## Objective
Please list every line in the records below that contains the word "bounding", copying each line in full.
──────── Provided data
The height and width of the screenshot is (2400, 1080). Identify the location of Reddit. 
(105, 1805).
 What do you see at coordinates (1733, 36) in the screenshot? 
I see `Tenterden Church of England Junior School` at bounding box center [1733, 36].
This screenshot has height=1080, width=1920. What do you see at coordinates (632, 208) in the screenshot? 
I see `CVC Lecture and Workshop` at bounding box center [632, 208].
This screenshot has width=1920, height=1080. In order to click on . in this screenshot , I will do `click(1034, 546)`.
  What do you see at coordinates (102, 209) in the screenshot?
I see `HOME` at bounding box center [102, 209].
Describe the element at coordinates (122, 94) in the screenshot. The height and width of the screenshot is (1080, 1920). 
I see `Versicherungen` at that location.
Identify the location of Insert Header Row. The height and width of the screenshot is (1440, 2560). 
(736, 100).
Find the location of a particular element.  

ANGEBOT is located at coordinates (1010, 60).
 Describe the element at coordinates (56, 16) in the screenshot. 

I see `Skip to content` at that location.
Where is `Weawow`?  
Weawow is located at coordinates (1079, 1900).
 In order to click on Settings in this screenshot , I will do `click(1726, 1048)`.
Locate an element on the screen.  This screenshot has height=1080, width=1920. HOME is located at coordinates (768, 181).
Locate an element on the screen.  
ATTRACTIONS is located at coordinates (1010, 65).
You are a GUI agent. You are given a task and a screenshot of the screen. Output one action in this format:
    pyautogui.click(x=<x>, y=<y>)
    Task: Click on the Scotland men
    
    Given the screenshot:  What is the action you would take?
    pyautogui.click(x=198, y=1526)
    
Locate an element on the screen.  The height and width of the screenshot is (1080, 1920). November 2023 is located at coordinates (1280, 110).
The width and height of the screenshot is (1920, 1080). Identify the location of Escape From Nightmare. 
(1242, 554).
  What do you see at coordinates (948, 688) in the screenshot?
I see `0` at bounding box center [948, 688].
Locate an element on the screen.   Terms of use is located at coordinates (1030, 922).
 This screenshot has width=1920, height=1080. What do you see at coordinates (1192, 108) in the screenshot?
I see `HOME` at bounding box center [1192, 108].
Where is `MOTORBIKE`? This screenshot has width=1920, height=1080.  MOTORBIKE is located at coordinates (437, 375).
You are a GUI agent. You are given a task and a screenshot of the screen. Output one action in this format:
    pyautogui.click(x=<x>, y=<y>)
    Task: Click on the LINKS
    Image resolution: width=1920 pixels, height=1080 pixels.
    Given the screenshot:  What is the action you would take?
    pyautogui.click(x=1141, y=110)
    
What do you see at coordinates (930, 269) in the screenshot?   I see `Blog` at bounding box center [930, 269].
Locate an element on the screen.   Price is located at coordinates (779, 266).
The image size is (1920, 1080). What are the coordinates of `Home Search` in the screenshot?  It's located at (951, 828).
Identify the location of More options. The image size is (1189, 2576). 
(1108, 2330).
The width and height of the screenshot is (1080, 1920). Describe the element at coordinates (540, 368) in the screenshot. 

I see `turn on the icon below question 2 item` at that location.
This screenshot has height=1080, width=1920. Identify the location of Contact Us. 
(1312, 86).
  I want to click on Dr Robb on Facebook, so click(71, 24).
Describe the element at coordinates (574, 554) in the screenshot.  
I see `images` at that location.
────────────────
## Correct output
I see `Tenterden Church of England Junior School` at bounding box center [1733, 36].
I see `CVC Lecture and Workshop` at bounding box center [632, 208].
I see `HOME` at bounding box center [102, 209].
I see `0` at bounding box center [948, 688].
I see `HOME` at bounding box center [1192, 108].
What do you see at coordinates (930, 269) in the screenshot?   I see `Blog` at bounding box center [930, 269].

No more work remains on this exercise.